/webmasters/community?hl=en
/webmasters/community?hl=en
11/25/10
Original Poster
JohnMu

Comprehensive documentation of the robots.txt & robots meta tags

Hi everyone!

We recently released a comprehensive documentation of the robots.txt crawling and robots meta tag indexing and serving directives. You can find it at http://code.google.com/web/controlcrawlindex/

It covers everything regarding how Google treats these directives, including tidbits like how the various HTTP response codes are handled (did you know that serving a 503 HTTP result code for the robots.txt will block crawling of your site completely?). 
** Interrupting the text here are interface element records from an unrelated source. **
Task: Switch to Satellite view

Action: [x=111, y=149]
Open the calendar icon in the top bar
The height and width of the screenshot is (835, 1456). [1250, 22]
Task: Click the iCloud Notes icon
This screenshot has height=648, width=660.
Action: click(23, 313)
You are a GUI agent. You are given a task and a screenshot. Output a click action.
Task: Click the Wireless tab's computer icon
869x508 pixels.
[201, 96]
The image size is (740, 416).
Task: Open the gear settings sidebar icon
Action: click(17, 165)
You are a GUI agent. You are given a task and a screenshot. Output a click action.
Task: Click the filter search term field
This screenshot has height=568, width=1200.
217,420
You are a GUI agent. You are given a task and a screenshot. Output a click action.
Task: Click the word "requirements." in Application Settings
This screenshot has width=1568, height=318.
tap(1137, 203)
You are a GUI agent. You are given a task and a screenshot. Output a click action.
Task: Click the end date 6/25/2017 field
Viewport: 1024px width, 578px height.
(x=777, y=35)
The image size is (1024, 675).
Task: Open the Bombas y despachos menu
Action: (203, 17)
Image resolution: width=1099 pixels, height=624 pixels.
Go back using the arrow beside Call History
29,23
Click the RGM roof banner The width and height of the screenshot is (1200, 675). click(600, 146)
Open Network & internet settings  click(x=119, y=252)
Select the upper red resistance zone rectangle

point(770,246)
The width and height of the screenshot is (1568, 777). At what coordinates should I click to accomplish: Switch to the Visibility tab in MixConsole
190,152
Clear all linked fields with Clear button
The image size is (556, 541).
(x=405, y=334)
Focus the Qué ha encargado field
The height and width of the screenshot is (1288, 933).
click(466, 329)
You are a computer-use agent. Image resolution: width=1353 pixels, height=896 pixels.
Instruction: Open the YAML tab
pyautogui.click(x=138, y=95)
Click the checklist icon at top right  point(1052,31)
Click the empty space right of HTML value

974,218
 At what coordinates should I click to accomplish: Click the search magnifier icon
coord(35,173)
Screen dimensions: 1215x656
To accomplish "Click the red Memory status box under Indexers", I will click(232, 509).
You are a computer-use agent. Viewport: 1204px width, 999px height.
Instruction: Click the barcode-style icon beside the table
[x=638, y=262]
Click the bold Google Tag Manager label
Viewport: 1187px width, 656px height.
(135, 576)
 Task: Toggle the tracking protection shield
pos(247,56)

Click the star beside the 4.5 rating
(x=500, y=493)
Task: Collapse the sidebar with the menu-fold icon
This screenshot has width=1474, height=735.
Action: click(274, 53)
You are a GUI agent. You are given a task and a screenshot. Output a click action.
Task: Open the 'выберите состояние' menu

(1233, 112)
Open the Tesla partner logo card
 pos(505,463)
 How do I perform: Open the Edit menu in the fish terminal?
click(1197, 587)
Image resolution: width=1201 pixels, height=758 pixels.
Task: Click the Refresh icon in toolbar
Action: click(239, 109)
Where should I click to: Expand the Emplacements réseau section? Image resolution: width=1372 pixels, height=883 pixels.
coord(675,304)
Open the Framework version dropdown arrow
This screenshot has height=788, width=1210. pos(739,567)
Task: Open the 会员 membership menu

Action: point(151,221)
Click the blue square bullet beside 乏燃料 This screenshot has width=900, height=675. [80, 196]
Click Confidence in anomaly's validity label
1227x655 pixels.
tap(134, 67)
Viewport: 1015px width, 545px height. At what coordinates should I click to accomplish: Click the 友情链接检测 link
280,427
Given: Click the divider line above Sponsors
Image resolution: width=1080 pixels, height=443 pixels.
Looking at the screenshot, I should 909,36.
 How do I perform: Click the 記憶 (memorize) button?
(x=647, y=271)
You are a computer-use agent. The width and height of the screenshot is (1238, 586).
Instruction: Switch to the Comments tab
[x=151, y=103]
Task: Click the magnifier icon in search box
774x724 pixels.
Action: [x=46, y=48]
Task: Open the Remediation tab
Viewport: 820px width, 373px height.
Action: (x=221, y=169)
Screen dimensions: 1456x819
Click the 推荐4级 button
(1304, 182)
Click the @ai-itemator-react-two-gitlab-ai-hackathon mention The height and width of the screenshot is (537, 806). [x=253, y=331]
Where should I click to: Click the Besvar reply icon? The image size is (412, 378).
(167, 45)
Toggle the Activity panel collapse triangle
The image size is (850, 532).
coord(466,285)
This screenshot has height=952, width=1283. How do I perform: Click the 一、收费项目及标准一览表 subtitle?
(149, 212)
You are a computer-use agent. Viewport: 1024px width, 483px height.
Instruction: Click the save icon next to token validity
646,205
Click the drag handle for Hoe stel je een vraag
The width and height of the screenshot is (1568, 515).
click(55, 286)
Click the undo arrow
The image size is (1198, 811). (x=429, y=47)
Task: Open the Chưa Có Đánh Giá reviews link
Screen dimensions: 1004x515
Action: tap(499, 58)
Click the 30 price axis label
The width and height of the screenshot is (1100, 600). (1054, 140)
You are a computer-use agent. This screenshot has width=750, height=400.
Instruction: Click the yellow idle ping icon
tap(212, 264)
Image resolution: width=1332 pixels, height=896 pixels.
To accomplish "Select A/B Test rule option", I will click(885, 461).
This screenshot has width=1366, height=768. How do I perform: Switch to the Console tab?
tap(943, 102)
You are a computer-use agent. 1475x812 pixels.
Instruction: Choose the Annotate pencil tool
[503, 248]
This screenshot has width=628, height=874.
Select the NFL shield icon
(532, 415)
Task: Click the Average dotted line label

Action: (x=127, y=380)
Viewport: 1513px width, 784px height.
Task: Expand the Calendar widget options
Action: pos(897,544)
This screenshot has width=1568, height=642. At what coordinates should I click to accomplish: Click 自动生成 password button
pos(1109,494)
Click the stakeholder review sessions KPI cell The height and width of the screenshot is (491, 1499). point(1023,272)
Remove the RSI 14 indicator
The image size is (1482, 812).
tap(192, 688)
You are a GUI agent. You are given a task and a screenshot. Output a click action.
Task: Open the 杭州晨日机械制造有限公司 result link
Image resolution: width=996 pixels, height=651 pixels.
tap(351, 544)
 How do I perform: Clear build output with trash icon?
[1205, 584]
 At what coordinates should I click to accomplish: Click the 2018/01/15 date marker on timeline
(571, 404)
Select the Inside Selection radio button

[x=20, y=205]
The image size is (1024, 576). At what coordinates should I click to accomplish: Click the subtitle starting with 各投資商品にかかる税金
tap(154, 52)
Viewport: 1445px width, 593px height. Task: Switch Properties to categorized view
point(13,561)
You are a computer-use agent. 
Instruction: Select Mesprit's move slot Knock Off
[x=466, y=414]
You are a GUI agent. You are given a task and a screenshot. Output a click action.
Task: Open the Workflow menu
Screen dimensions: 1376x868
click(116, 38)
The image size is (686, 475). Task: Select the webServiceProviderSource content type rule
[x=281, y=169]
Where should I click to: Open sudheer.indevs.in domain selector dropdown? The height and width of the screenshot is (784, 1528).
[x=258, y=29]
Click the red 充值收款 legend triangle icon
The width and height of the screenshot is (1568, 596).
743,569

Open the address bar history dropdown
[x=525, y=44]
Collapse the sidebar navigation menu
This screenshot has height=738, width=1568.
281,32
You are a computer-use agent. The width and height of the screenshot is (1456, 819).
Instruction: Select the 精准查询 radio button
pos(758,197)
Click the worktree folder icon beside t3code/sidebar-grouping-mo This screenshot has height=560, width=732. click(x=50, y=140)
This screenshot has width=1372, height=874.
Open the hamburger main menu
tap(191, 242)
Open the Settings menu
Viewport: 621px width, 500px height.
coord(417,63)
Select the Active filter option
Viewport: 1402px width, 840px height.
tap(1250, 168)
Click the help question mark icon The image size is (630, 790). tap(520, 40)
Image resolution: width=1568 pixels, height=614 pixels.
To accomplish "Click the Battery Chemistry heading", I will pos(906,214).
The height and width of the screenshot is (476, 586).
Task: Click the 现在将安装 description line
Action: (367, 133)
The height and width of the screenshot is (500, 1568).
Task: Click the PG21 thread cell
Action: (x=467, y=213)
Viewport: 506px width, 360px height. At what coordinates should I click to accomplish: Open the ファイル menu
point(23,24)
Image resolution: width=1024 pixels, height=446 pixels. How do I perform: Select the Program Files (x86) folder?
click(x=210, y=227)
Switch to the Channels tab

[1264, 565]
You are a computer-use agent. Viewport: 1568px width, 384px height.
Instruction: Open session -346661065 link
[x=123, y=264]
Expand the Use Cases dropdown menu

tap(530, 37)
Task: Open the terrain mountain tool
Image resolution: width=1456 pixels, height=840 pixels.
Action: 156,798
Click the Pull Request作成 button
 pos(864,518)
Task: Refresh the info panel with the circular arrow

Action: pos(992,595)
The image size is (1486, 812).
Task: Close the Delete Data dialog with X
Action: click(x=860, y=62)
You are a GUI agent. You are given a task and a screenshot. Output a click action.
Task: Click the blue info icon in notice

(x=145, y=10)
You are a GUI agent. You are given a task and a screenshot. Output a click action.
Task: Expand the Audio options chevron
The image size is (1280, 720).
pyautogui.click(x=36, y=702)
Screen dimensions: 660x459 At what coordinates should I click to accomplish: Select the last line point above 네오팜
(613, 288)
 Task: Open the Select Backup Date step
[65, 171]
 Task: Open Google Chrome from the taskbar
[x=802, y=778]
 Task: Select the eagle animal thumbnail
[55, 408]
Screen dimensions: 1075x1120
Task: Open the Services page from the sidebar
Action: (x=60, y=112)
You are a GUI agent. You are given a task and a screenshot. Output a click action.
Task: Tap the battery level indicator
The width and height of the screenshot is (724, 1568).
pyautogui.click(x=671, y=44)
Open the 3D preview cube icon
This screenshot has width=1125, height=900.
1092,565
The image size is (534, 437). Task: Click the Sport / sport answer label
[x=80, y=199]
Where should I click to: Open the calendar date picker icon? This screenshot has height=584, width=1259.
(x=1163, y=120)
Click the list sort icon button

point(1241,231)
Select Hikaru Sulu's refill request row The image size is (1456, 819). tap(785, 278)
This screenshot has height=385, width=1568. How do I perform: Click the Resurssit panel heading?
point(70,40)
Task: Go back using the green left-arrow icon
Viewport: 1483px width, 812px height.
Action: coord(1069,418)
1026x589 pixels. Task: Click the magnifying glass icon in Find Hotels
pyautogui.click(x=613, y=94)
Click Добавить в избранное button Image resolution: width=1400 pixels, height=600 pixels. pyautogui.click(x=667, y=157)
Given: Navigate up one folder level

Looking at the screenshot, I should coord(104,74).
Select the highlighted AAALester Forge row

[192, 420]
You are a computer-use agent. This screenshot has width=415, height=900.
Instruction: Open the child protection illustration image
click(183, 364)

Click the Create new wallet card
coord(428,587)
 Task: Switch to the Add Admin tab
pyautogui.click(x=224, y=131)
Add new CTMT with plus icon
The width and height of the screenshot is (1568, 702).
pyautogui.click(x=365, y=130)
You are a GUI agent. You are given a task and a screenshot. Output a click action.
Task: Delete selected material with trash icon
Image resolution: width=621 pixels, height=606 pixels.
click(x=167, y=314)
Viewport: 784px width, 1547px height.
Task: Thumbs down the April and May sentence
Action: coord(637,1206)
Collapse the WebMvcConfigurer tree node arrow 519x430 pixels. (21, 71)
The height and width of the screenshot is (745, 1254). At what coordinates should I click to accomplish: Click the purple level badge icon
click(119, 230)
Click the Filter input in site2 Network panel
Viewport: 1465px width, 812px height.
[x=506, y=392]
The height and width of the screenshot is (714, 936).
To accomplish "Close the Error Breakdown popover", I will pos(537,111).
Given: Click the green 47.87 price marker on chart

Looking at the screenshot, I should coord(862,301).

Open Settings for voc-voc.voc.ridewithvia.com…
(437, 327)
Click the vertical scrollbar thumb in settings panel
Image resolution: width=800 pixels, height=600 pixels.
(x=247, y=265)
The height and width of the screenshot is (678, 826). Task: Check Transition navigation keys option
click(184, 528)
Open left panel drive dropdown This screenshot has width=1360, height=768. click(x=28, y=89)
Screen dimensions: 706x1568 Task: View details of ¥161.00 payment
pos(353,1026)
Feel free to post here should you have any questions!

Cheers
John
Community content may not be verified or up-to-date. Learn more.
All Replies (11)
Google user
11/25/10
Google user
Nice - comprehensive and informative ... and all in one place :D


SteveJohnston
11/25/10
SteveJohnston
In your first Tweet today, you mentioned "disallow: /unknowns". I can't find such a reference in the documents you linked to.
jrsanfeliu
11/25/10
jrsanfeliu
Thanks @JohnMu for the documentation, it's very helpful!
chrisevans77
11/25/10
chrisevans77
Thanks John.
 
In the Robots.txt Specifications, you give an example of a valid robots.txt URL of http://www.müller.eu/robots.txt .. which redirects to http://www.xn--mller-kva.eu/robots.txt.
 
You then say that is is valid for both www.müller.eu and www.xn--mller-kva.eu.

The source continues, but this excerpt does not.